Following Steps used for the Training Process:

Forward Propagation

  1. Initialize each layer's weights and biases, as well as the input data (X).
  2. Calculate the weighted total of the inputs from the preceding layer for each layer, then use the activation function to determine each neuron's output. The output is sent forward via the network repeatedly for each layer.
  3. The network's anticipated output is represented by the output of the last layer.

Backpropagation:

  1. Determine the loss function's derivative with respect to the network's output (dA) in the top layer.
  2. Calculate the gradients of the weights and biases in the final layer using this derivative.
  3. Calculate the gradients at each layer using the chain rule and backpropagate them across the layers.
  4. Make changes to each layer's weights and biases using an optimization approach (such as gradient descent).

Implementation

1. Install TensorFlow: Ensure TensorFlow is set up on your computer. Using pip, you can install it:

    pip install tensorflow

    2. Import the required libraries:

    import tensorflow as tf

    from tensorflow.keras import layers

    3. Get your data ready: Your dataset should be divided into training and testing sets. Additionally, if necessary, normalize or preprocess the data.
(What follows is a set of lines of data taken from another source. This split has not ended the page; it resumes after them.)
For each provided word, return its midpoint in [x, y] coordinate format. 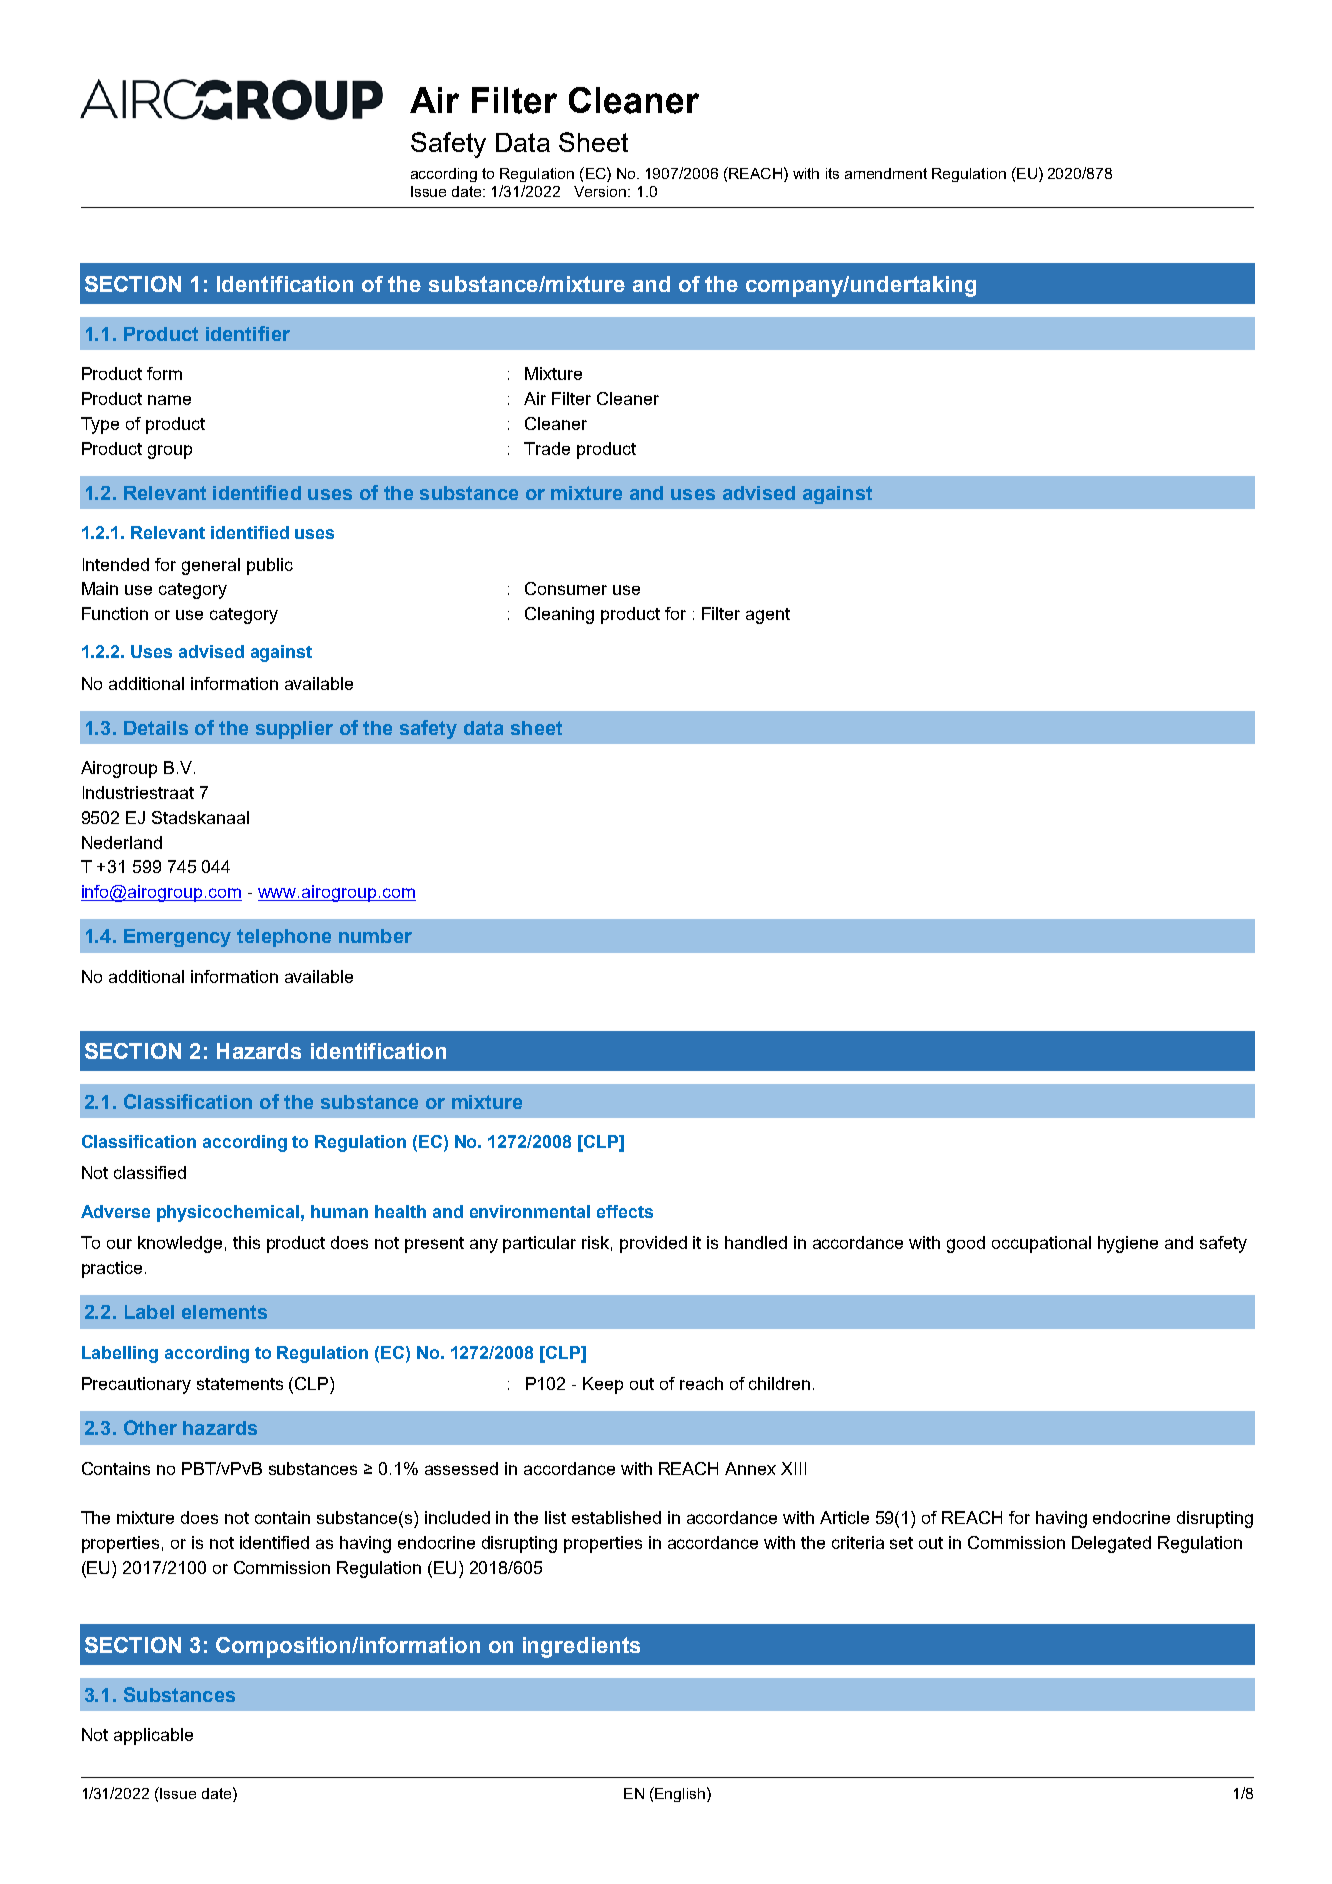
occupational [1041, 1244]
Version [601, 191]
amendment [886, 173]
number [375, 936]
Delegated [1111, 1544]
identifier [248, 333]
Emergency [177, 938]
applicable [153, 1736]
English [679, 1794]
    4. Construct the neural network model: Utilise the TensorFlow-included Keras API to specify the ANN's design.

    import numpy as np

    def sigmoid(x):

        return 1 / (1 + np.exp(-x))

    def sigmoid_derivative(x):

        return sigmoid(x) * (1 - sigmoid(x))

    class NeuralNetwork:

        def __init__(self, layer_sizes):

            self.layer_sizes = layer_sizes

            self.num_layers = len(layer_sizes)

            self.weights = [np.random.randn(layer_sizes[i], layer_sizes[i-1]) for i in range(1, self.num_layers)]

            self.biases = [np.random.randn(layer_sizes[i], 1) for i in range(1, self.num_layers)]

        def forward_propagation(self, X):

            activations = [X]

            zs = []

            for i in range (self.num_layers - 1):

                z = np.dot(self.weights[i], activations[-1]) + self.biases[i]

                zs.append(z)

                activation = sigmoid(z)

                activations.append(activation)

            return activations, zs

        def train (self, X, y, num_epochs, learning_rate):

            for epoch in range(num_epochs):

                activations, zs = self.forward_propagation(X)

                num_examples = y.shape[1]

                delta = activations [-1] - y

                gradients = [np.dot (delta, activations[-2].T) / num_examples]

                biases_gradients = [np.sum(delta, axis=1, keepdims=True) / num_examples]

                for i in range (self.num_layers - 3, -1, -1):

                    delta = np.dot(self.weights[i+1].T, delta) * sigmoid_derivative(zs[i])

                    gradients.insert(0, np.dot(delta, activations[i].T) / num_examples)

                    biases_gradients.insert(0, np.sum(delta, axis=1, keepdims=True) / num_examples)

                for i in range (self.num_layers - 2, -1, -1):

                    self.weights[i] -= learning_rate * gradients[i]

                    self.biases[i] -= learning_rate * biases_gradients[i]

    X = np.array([[0, 0], [0, 1], [1, 0], [1, 1]]).T

    y = np.array([[0, 1, 1, 0]])

    nn = NeuralNetwork([2, 2, 1])

    # Train the neural network

    nn.train(X, y, num_epochs=10000, learning_rate=0.1)

    activations, _ = nn.forward_propagation(X)

    predictions = activations [-1]

    print ("Predictions:", predictions)

    Output:

    Predictions: [[0.02144561 0.97219714 0.97240426 0.01874537]]

    The anticipated output for each member in the array corresponds to the associated input example. In the predictions array, the first member, for instance, represents the forecast for the initial input [0, 0], which is around 0.0276. The second element, which is around 0.9722, corresponds to the forecast for [0, 1], and so on.

    With practice, the neural network may provide results that are near 0 for inputs [0, 0] and [1, 1] and results that are close to 1 for inputs [0, 1] and [1, 0].